Imputato numero uno il coach Magnano che ha voluto buttare dentro uno zoppo, Ginobili, il cui apporto è stato non solo disastroso, ma anche dannoso nel momento chiave. Non poteva essere diversamente: l'ex virtussino giocava con una caviglia grossa come un melone. La squadra, senza di lui in campo, era andata molto meglio.
Ma adesso è tardi per recriminare. Dentro una Conseco Arena finalmente gremita, in gran parte da slavi piovuti da ogni parte d'America, l'Argentina ha lasciato il cuore e soprattutto una grande impressione. Un giocatore come Oberto, 27enne che gioca in Spagna, ha chiuso la finale con 28 punti, umiliando in varie occasione un demonio del calibro di Vlade Divac. Gli scout della Nba hanno cerchiato in rosso il suo nome: possibile non essersene accorti prima? Campione del mondo dunque, si laurea la squadra più attesa dopo le frattaglie di Dream Team Usa (sconfitto pure dalla Spagna: sesto alla fine). Ma con due sconfitte nel girone eliminatorio ed una finale giocata a sprazzi, i serbi non hanno incantato nessuno, subendo molto spesso la forza di squadra dei sudamericani.

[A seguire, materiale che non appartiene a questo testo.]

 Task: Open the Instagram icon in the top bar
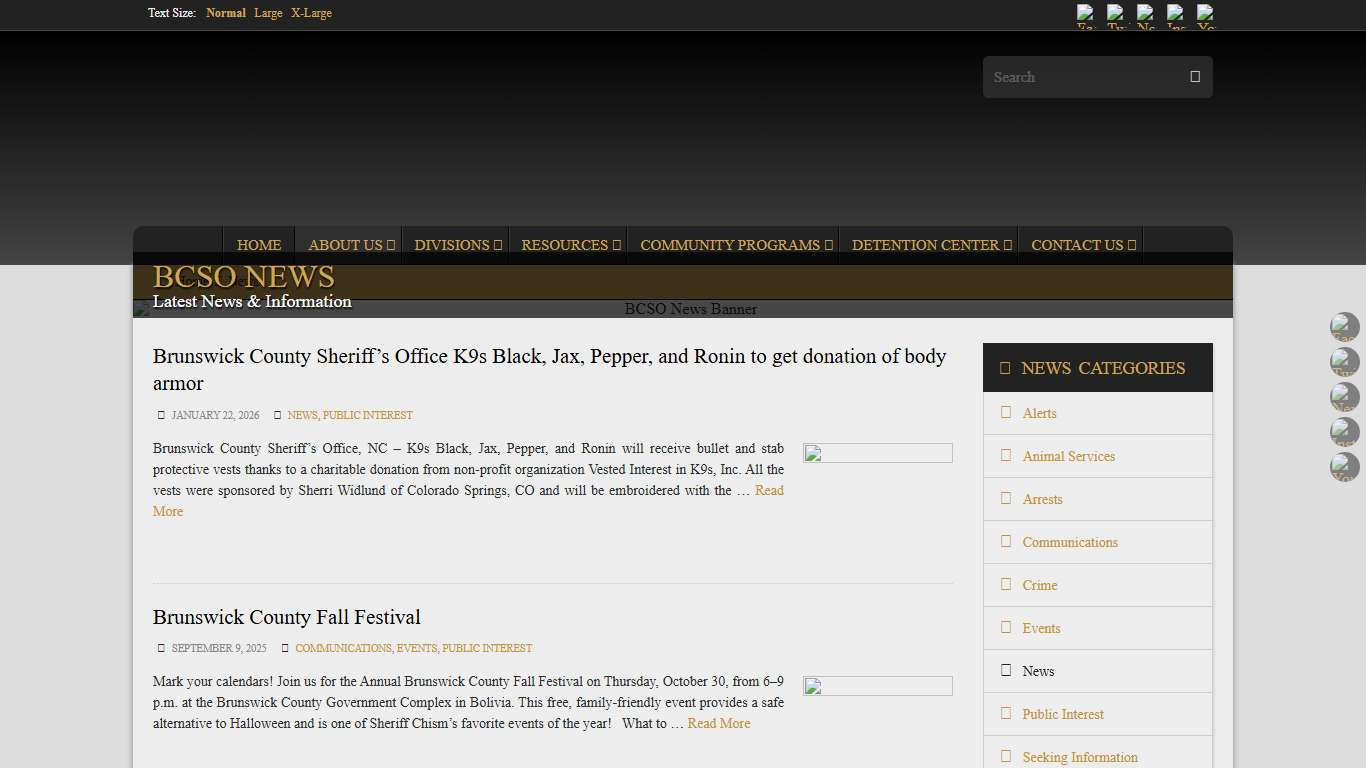(x=1176, y=16)
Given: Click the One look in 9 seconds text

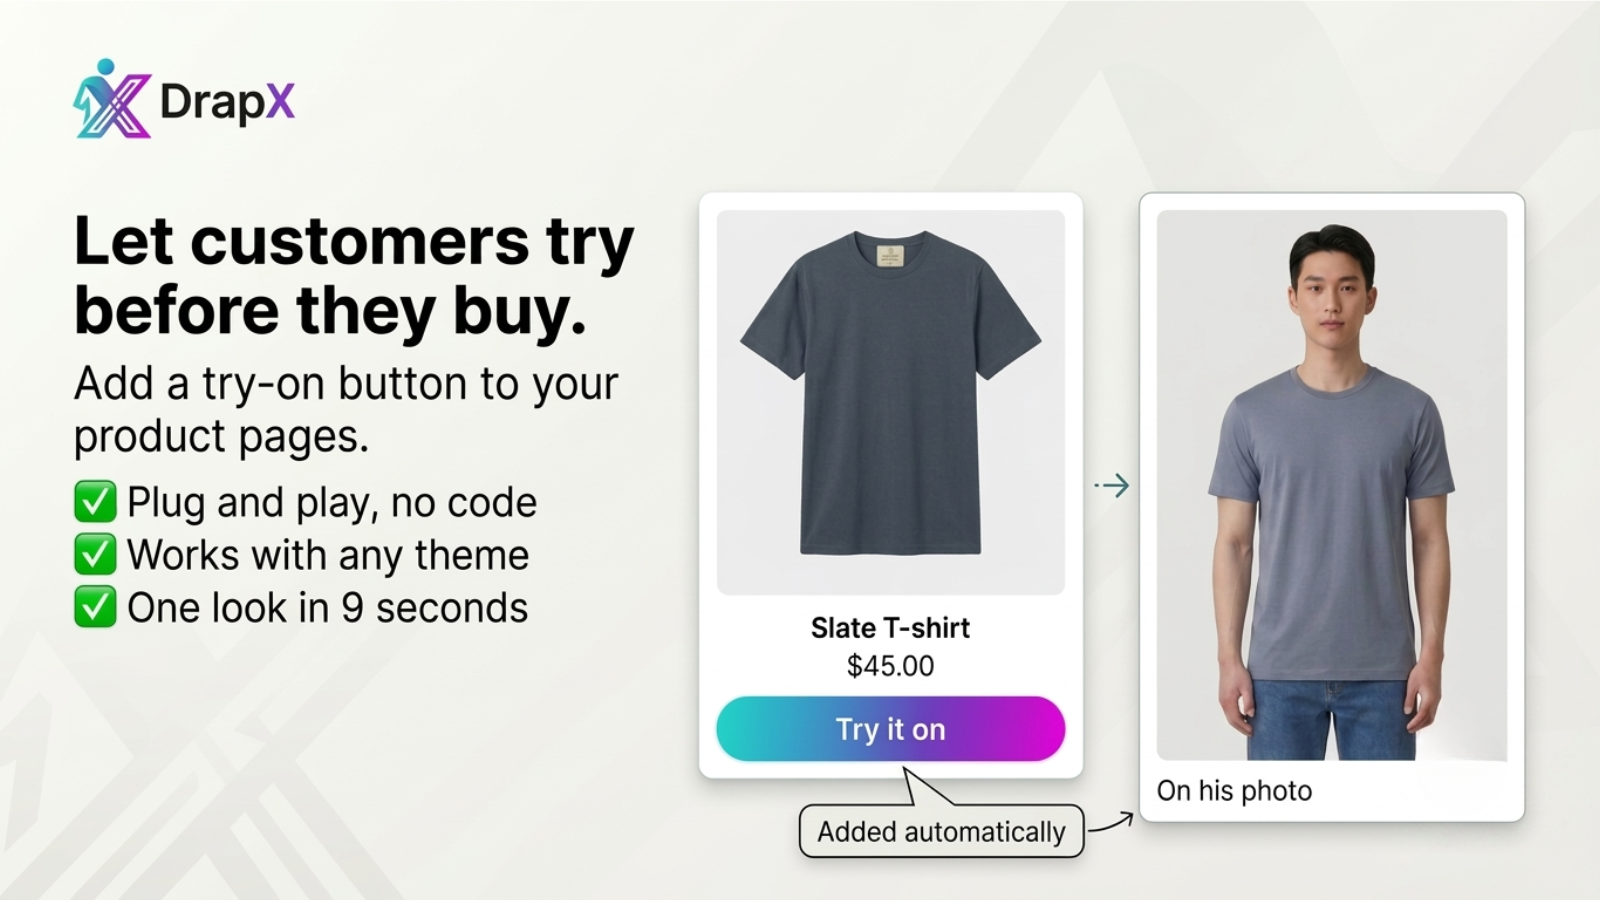Looking at the screenshot, I should click(x=327, y=608).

Poi si sa, quando il pallone scotta tra le mani, gente come Stojiakovic o Bodiroga, diventa uno spietato killer.
A Bodiroga il coach Pesic dovrebbe fare un monumento: ha segnato 9 punti di fila per i suoi nell'ultimo quarto, quello della rimonta, dopo che gli argentini erano andati avanti 69-61. Ha segnato 16 punti complessivi in quell'ultimo trancio di gara. Ventisette i totali. Ed ha dovuto caricarsi sulle spalle anche gente da Nba, come Divac che i primi due punti su azione li ha segnati soltanto a 5' dalla fine. Non solo: ma il centro dei Sacramento Kings l'aveva combinata grossa prima del pasticcio arbitrale: con 5" da giocare era andato in lunetta per sigillare la vittoria. Ha fallito entrambi i tiri liberi, aprendo un'incredibile opportunità, poi svanita, agli avversari. Gli e' andata bene, e assieme a lui la Jugoslavia può fare festa.
Il circo del basket mondiale lascia dunque Indianapolis con molte informazioni utili: la prima è che il Dream Team avrà bisogno di prepararsi bene per sperare di imporsi in questo tipo di basket. George Karl, coach gentiluomo con due anni di lavoro al Real Madrid, sfodera il «fair play» e ammette: «C’è soddisfazione nel vedere che il mondo sta raggiungendo il livello della Nba. Sono ovviamente deluso dal nostro risultato, ma gli Stati Uniti torneranno al vertice. E il basket ne godrà».
La seconda risultanza è che si è visto ottimo basket, diverso per fattura e stile rispetto a quello che si ammira nell'Nba, ma non per questo meno appassionante. Per gli americani è dura da digerire, ma è la verità. Se ne riparlerà ad Atene.